28 juillet 2007 sur la Place Neuve

28 juillet 2007 sur la Place Neuve. Photos Jacques Magnol

Fin d’une époque pour une scène alternative qui doit inventer un nouveau mode de fonctionnement.

Un dossier réalisé par Marion Petrocchi

Difficile de comprendre les derniers évènements survenus à  Genève. Depuis la nomination du procureur général Daniel Zappelli, la politique envers les squats a pris un tournant radical. Les pouvoirs politiques appliquent une politique de « tolérance zéro » à  l’encontre des squats. Cette tendance s’est concrétisée par un nouveau mode d’évacuation, qui a commencé avec l’évacuation de la maison Blardonne à  la Jonction, l’année passée. Cette méthode musclée, qui consiste à  interpeller les habitants pour violation de domicile, les conduire au poste de police afin de pouvoir établir la non-occupation des lieux, est beaucoup décriée. De nombreuses personnalités de gauche tiennent la pratique du procureur général pour proche de l’illégalité.

Mais comment la situation s’est-elle dégradée ? Après l’évacuation des squats de la Tour et de Rhino, les prochaines à  venir (l’Arquebuse), que restera-t-il à  Genève comme lieux alternatifs ?

Retour sur l’histoire de ces mouvements alternatifs avec le sociologue Dominique Gros :
[audio:https://www.geneveactive.ch/2007/09/d.gros.mp3]
Place Neuve

Si les milieux de droite sont scandalisés par le non-respect de la propriété privée, que dire du droit au logement, inscrit dans la Constitution de la République du canton. Laisser des bâtiments à  l’abandon pendant des années dans un but spécultif, ne semble pas déranger outre mesure les ardents défenseurs des milieux immobiliers. Tous les locataires en pâtissent.
Les squats, ne sont pas des lieux de « non-droit », d’illégalité, dangereux pour l’ordre public, comme aiment à  le répéter certains. Ces lieux sont au contraire primordiaux pour préserver l’ordre public.
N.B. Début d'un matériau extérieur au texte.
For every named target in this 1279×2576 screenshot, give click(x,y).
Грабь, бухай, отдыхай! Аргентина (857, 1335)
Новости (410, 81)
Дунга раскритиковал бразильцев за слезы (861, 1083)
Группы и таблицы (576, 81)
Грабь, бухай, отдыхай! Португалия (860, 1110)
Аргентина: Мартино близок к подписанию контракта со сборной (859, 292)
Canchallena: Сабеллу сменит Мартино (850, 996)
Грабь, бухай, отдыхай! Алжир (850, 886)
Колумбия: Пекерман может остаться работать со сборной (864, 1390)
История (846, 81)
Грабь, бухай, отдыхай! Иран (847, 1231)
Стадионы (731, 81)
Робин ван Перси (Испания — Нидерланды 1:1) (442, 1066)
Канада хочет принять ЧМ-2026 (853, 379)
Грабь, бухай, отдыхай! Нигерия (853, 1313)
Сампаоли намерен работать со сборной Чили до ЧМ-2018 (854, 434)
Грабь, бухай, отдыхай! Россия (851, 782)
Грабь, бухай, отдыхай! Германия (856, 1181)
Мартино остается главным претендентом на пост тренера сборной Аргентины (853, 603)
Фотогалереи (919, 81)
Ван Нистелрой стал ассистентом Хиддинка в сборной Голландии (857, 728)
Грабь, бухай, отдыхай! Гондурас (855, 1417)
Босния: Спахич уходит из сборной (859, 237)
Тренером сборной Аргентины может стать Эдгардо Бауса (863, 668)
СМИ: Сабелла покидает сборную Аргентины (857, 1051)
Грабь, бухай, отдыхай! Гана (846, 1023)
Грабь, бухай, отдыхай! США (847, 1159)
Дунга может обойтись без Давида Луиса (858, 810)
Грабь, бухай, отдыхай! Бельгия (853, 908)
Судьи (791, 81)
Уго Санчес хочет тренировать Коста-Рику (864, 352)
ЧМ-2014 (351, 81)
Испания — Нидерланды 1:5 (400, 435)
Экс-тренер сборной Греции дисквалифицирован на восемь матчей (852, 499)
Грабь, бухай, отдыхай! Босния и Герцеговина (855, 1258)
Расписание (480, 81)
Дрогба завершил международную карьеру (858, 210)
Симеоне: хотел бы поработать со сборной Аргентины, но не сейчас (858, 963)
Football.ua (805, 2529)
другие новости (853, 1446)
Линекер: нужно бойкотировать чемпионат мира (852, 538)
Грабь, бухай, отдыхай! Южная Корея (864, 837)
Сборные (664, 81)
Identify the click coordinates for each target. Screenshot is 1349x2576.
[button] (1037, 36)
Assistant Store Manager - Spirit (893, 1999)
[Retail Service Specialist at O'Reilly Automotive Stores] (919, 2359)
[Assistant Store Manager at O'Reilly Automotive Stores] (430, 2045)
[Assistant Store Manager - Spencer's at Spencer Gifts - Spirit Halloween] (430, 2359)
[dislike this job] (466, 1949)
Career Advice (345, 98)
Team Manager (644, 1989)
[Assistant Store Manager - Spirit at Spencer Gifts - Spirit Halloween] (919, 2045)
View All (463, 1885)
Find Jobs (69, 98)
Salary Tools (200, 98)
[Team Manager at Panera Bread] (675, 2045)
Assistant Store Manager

Il est impératif de se rappeler comment sont nés les squats et quelles étaient les revendications à  l’origine de ces occupations de bâtiments. Dans une ville comme Genève, qui souffre d’une pénurie de logement chronique depuis 30 ans, où la spéculation immobilière fait le bonheur des secteurs immobiliers et politiques, il est temps de se poser les questions qui dérangent. Suite aux évacuations de cet été, les squatters ont souvent été présentés comme des adversaires des locataires, qui eux paient des loyers, alors que le combat de certains squatters se rapproche de celui des locataires. Les deux luttent contre la pénurie de logement, le surenchérissement des loyers et la spéculation immobilière. Si certains mouvements squats se battent pour obtenir des espaces autogérés, ou une autre forme d’habitat (habitat en communauté, par exemple, avec une plus forte participation des habitants dans la gestion de leur logement), cela ne s’oppose pas aux revendications des locataires. Mais diviser pour régner est plus facile !!!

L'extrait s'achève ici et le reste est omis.